Work to complete:
Word for word, copy the line containing "You are a GUI" and every line after it in the records below, leaving pictures out.

Dataset records:
== Segment start ==
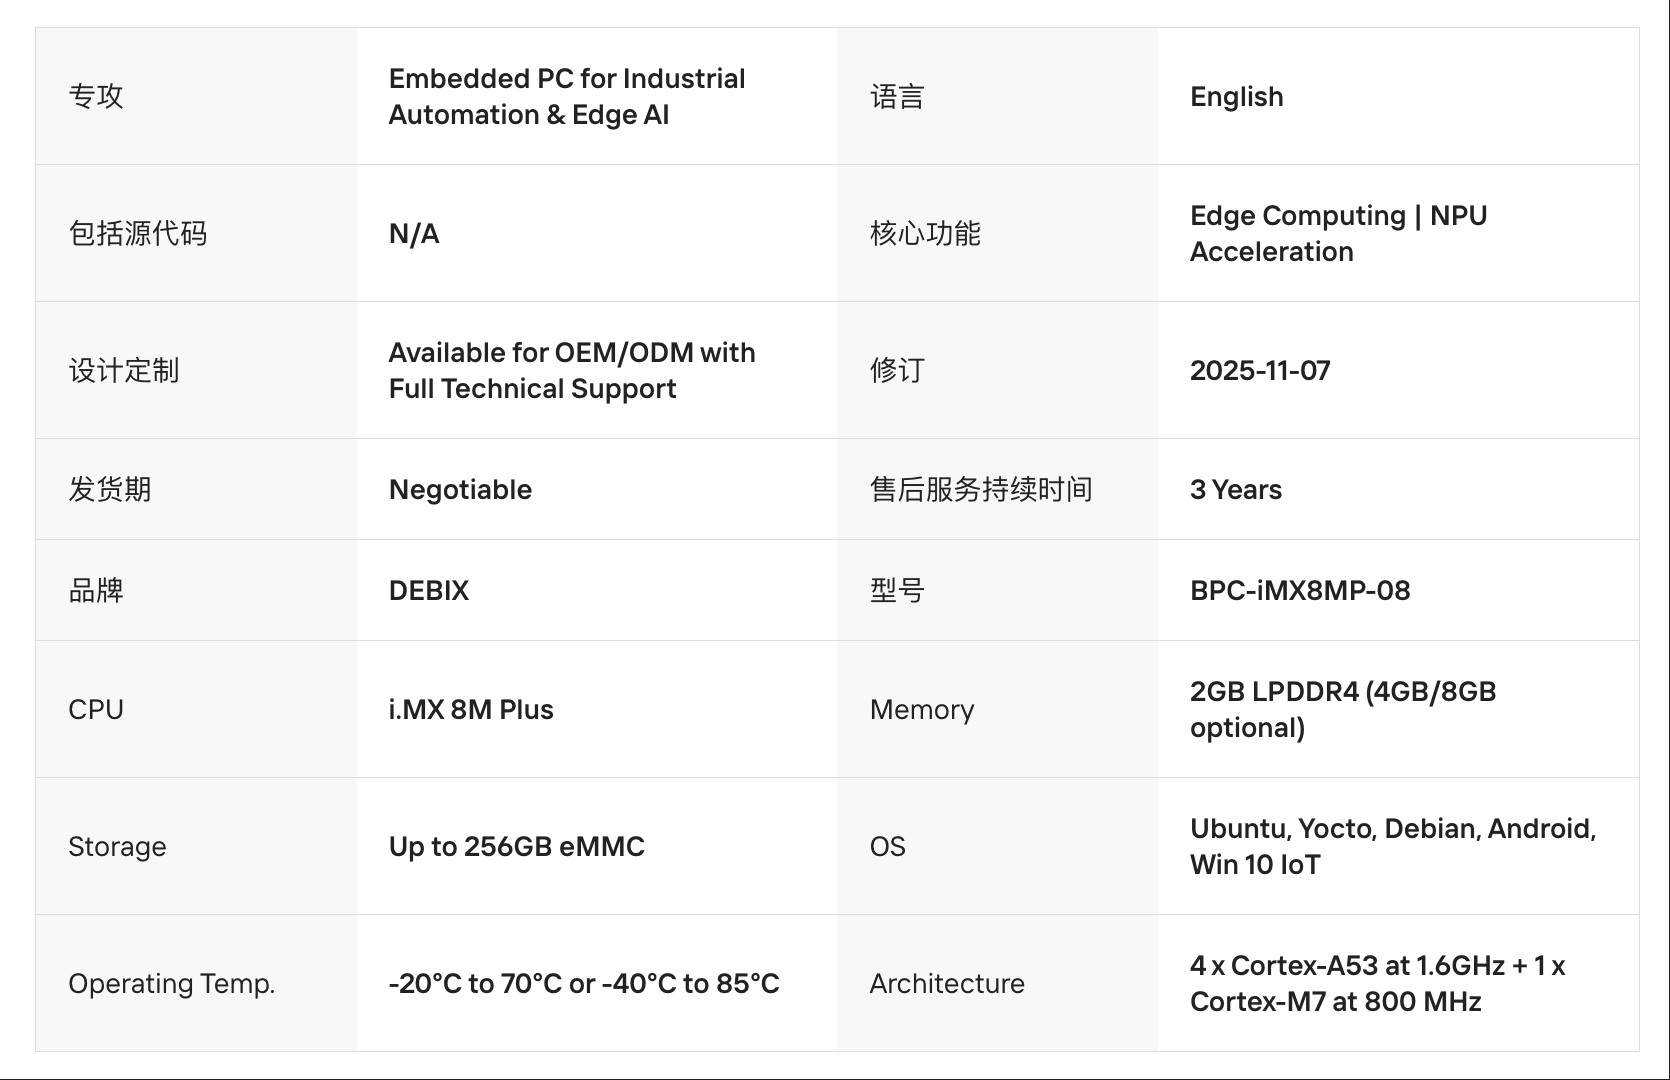The height and width of the screenshot is (1080, 1670).
Task: Select the i.MX 8M Plus CPU value
Action: [x=470, y=709]
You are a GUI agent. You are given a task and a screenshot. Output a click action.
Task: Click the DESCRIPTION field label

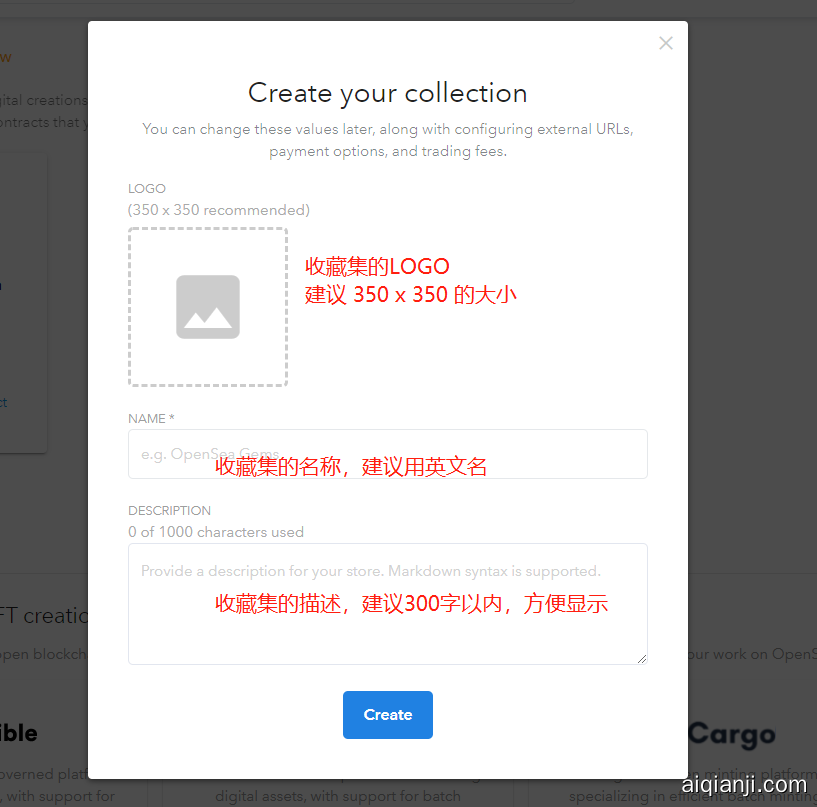pyautogui.click(x=169, y=510)
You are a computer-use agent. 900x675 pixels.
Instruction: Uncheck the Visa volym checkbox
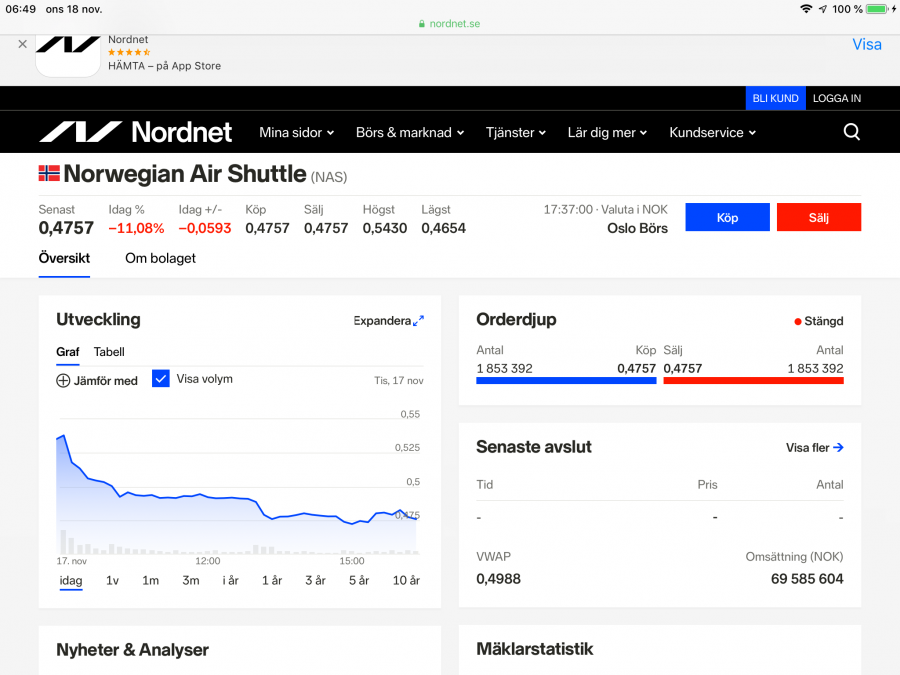(x=161, y=379)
== Segment end ==
Exercise solution:
You are a GUI agent. You are given a task and a screenshot. Output a click action.
Task: Click the DESCRIPTION field label

pyautogui.click(x=169, y=510)
You are a computer-use agent. 900x675 pixels.
Instruction: Uncheck the Visa volym checkbox
(x=161, y=379)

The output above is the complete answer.